EXCERPTED TEXT =
====================
ROFLOL ,because they all apply to me. Its comforting to know I'm not the only one.

...:thinking: I can't add anymore those were to good ...


----------



## e2x2e (May 6, 2008)

There is a GIGANTIC thread of "You know you're a flashaholic when"-s, but I can't find it. Anyways...these are funny


----------



## Lightmania (May 6, 2008)

You know you are a flashaholic if you've started a "You know you're flashaholic when you..." thread on a flashlight forum. 

And you know you are a flashaholic if you've responded to the "You know you're flashaholic when you..." thread. 

Boy, that was mouthful.


----------



## xcel730 (May 6, 2008)

I was looking for it, but couldn't find it. If we get more from other CPFers, I'll add them to the list.



e2x2e said:


> There is a GIGANTIC thread of "You know you're a flashaholic when"-s, but I can't find it. Anyways...these are funny


----------



## Lightmania (May 6, 2008)

xcel730 said:


> ... a blackout occurs, you smirk while everyone else is panicking



That one's my favorite. Happened to me more than once, lol.


----------



## Lightmania (May 6, 2008)

xcel730 said:


> I was looking for it, but couldn't find it. If we get more from other CPFers, I'll add them to the list.



Here's mine and another one:
https://www.candlepowerforums.com/threads/137703

http://candlepowerforums.com/vb/showthread.php?t=97323

Old threads but great fun!


----------



## Fallingwater (May 6, 2008)

xcel730 said:


> ... you smile when your non-flashaholic friends turns on your flashlight with the LED pointing to their face and scream, "HOLY CR*P"


I've been known to occasionally flash my friends in the eyes on my own initiative. It's usually in response to the question "you spent €35 for a flashlight? Why?!". Then I flash them with my NDI, and then they go "...oh".



> ... you get your significant other an expensive flashlight, hoping you can convert him/her


This is nearly always a bad idea. A low- to medium-value light is a far better idea, this way you won't be too disappointed when they throw it in a drawer and never take it out again. And in the off chance you manage to get them hooked, *then* you can get them something fancy.
====================
TASKS AND EXERCISES =
1. Write out the stretch of the flashaholic forum thread from "This is nearly" through "them something fancy.".
2. Extend the flashaholic forum thread, picking up right after its last sentence.
The listing plays no part in this work.

Target position records:
====================
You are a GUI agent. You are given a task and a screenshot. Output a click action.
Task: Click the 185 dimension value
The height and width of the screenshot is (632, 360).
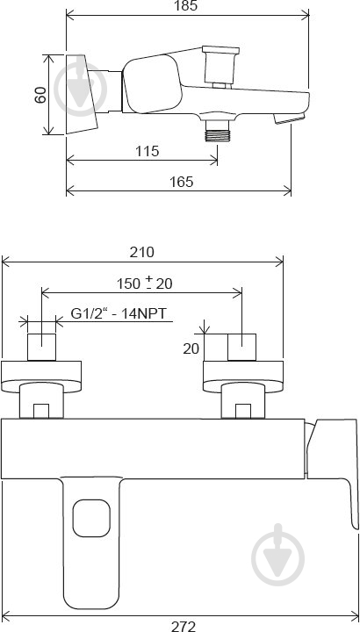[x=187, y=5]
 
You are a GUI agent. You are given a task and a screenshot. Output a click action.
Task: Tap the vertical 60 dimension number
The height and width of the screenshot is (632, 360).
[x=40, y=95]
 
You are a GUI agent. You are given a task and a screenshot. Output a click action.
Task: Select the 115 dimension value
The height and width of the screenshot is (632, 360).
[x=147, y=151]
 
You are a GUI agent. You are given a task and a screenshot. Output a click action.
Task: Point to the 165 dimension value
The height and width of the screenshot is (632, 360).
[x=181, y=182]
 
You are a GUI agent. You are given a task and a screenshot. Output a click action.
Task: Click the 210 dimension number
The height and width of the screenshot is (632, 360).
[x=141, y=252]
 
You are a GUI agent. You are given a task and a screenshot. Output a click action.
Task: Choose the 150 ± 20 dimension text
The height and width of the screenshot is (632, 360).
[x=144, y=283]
====================
RESULTS IN ORDER =
1.
This is nearly always a bad idea. A low- to medium-value light is a far better idea, this way you won't be too disappointed when they throw it in a drawer and never take it out again. And in the off chance you manage to get them hooked, *then* you can get them something fancy.

2.
> ... a blackout occurs, you smirk while everyone else is panicking


This happens to me with most unusual events. Blackouts, storms and other kinds of inconveniences are things I hate when I'm by myself, but which I actually enjoy a great deal when I'm with others. And I don't know why... (not that I'd enjoy a natural disaster, mind you.)



> ... you think ahead of time several lame responses in case someone asks you, "why do you carry a flashlight?"


I need no lame response to this question. My standard answer is the simple truth: "I carry it because it's useful". Of course I only carry one light... I could see how people who carry five or six might have a problem explaining that with this reasoning.



> ... your first line of defense when encountered by an assailant is to temporarily disorient them


It hasn't yet happened and I hope it never does, but just in case, this is exactly why I set my NDI to strobe mode and keep it ready when I'm walking by myself during the night. I'm not at all powerfully built, so even the second or so of disorientation I might manage to inflict on an assailant at close range would go a long way to making sure I don't get hit myself and land the first blow. Which would, of course, probably be hitting with all my strength the assailant's nose with the NDI's strike bezel.



> ... you spend more time reading CPF than the news


Heh, this is absolutely true for me. Far more interesting 

As for me... well, I've just spent five minutes debating whether to buy a Fenix E01 for its battery-vampire capacity, then I remembered I use maybe two AAAs every year.
Fortunately, my rationality always steps in to save me from the monetary black hole that is true flashaholicism.
Because of this, I'd classify myself as an enthusiast, not a true flashaholic.


----------



## 04orgZx6r (May 6, 2008)

xcel730 said:


> This thread is a combination of self-awareness, self-evaluation, and humor.
> 
> Fill in the blank. You know you are a flashaholic when ...
> 
> ... someone mugs you, you would rather give them your wallet than your flashlights


:thumbsup:


----------



## boosterboy (May 6, 2008)

xcel730 said:


> ... a blackout occurs, you smirk while everyone else is panicking




LMFAO

so true


----------



## LEDdicted (May 6, 2008)

xcel730 said:


> ... you order a flashlight, you ship your flashlight to your work address so your signifcant other won't know
> ... you sneak a flashlight into your collection to avoid confrontation with your significant other


Wow, is that ever the truth! I wish I could have them mailed to me at work, but for some reason they screen the incoming mail and everyone would have to know why I received a flashlight by mail at work.
As for the second line of the quote above. I ordered an IncedDio and a Jet-I MK IBS a couple of days apart. Luck would have it that they arrived in Canada a day apart, and left customs at the same time. Now, I have two lights incoming, for the same day.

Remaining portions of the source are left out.